One of the things I do miss about Windows is the abundance of universal trainers for it. If you don't know what a trainer is, it's a program that writes over the memory of another process, typically a game, to confuse the program into doing something it wouldn't normally do. Trainers are often used to get infinite lives/money/ammo in games. However, they must know where in memory these variables are being stored.
A universal trainer is the most generic trainer: it allows the user to search a process' memory space for a certain value, and further refine the search until the variable's location in memory is isolated. Then the user may modify that memory to change that variable while the program is running.
Kcheat is the only similar program I've seen for Linux. Unfortunately, it requires KDE 1... which nobody is going to install just to use this program.

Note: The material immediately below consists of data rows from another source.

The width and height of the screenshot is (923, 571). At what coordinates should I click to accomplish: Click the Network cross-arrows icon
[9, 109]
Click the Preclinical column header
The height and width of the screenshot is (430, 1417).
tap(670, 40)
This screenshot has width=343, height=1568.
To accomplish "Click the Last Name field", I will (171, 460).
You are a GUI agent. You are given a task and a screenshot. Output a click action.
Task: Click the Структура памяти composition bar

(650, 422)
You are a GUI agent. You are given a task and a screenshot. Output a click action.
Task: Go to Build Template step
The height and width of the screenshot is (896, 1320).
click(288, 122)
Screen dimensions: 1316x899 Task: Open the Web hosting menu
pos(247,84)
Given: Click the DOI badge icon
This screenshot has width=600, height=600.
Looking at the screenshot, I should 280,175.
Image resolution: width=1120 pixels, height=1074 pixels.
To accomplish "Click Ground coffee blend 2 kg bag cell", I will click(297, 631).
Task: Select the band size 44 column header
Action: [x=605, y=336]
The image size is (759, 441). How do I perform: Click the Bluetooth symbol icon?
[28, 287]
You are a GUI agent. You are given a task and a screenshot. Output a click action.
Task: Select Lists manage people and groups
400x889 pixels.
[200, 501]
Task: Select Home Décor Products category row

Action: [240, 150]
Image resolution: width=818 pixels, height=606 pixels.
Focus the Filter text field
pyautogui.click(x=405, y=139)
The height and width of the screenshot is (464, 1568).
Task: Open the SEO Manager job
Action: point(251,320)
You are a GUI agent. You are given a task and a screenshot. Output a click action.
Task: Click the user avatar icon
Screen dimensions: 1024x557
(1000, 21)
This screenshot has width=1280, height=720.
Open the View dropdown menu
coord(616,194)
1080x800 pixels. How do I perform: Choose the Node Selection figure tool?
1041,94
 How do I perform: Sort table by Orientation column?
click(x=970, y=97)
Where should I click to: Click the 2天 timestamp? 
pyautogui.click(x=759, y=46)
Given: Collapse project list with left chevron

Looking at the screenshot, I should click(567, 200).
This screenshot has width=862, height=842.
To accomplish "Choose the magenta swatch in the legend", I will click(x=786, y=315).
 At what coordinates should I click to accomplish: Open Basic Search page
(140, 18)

Well, Wednesday I decided it might be cool to design a new one. So I did, using portions of Kcheat (mainly the lower level stuff). It's implemented in C# with Gtk# as the UI, and a small C library to take care of the nasty work. As of last night it's almost done -- already! It can search the memory of a process for six different data types (signed/unsigned 8/16/32-bit integers) and allow their contents to be tweaked. It's a little unstable as I haven't done any exception handling yet (except where necessary) but the stable release will be pretty slick. The UI is uncluttered and simple, though demand may see the addition of new features.
The only drawback is that the project is generally pointless: most Linux games that people care about are either network games, which prevent clients from tampering with the data on the server, and the others are open source anyway, so you can just comment out the "if (lives == 0)" line and recompile.
On the other hand, this is easier than recompiling, if a bit hackish.